### Task to carry out:
What is needed is an exact copy of the lines from the line holding "You are a GUI" through the end of the material, with no other lines and no pictures.

**** Data for this task ****

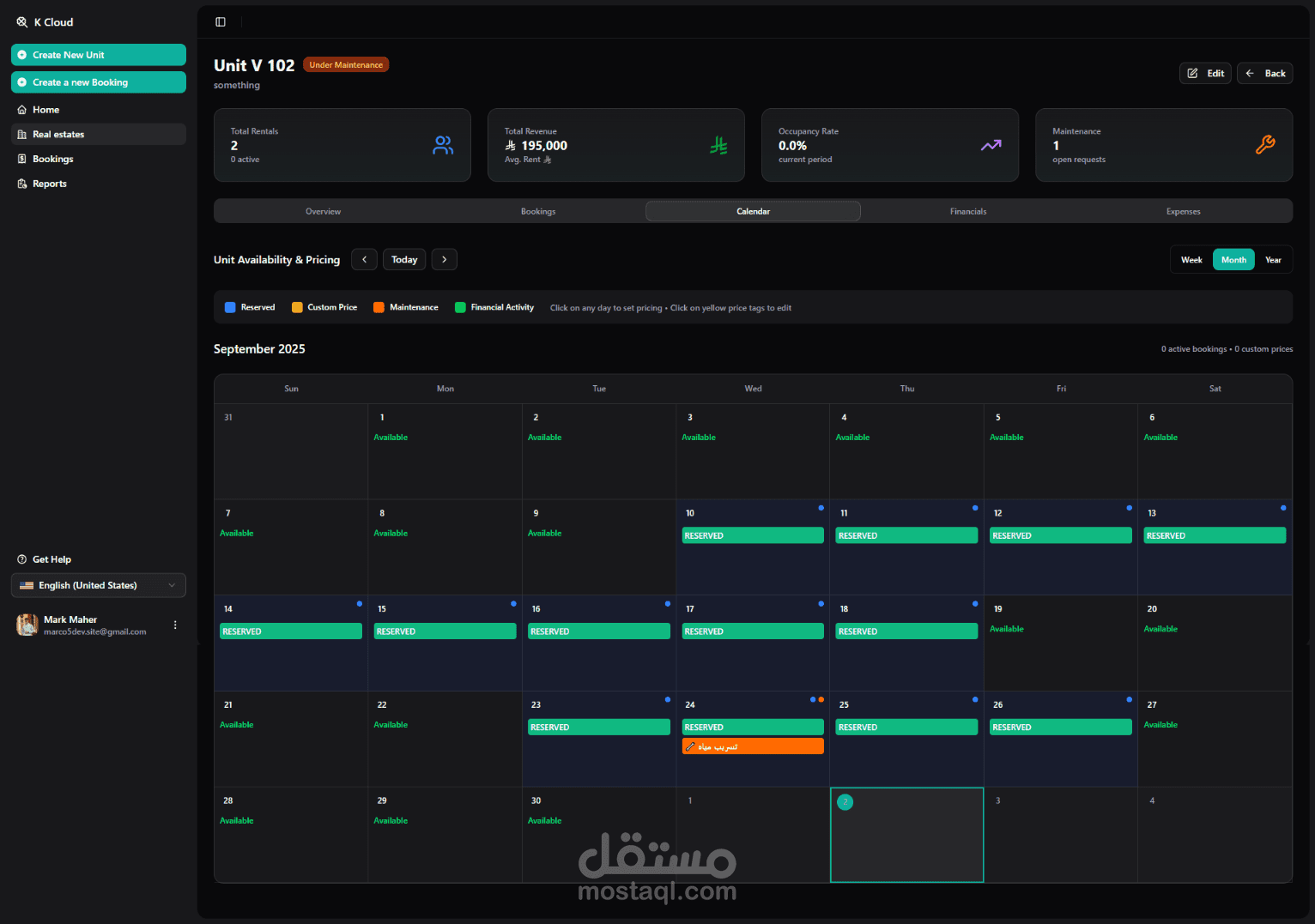This screenshot has height=924, width=1315.
Task: Click the maintenance wrench icon
Action: pos(1265,145)
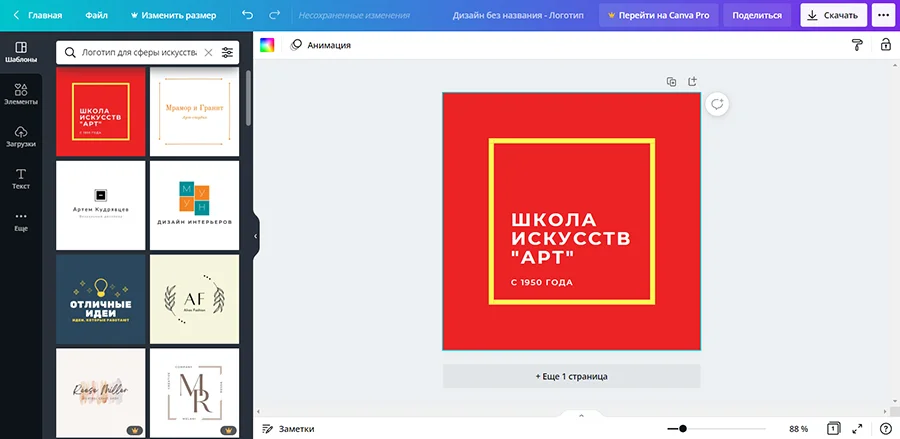Click the redo arrow icon
900x439 pixels.
pos(274,16)
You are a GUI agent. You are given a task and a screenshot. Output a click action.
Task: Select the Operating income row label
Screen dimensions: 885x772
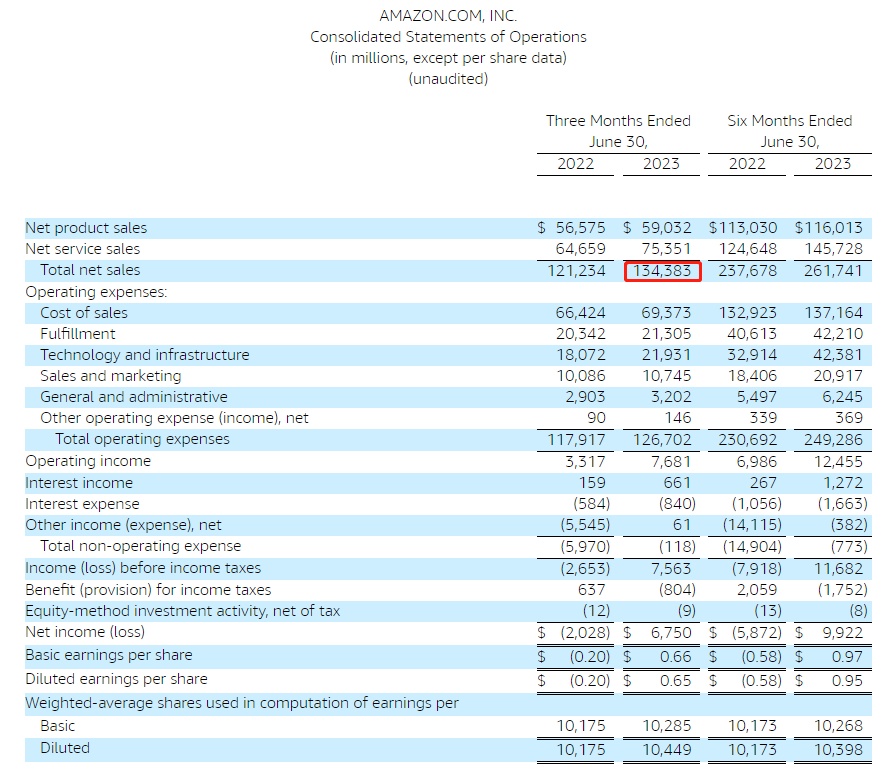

****

### Written answer:
You are a GUI agent. You are given a task and a screenshot. Output a click action.
Task: Select the Operating income row label
Screen dimensions: 885x772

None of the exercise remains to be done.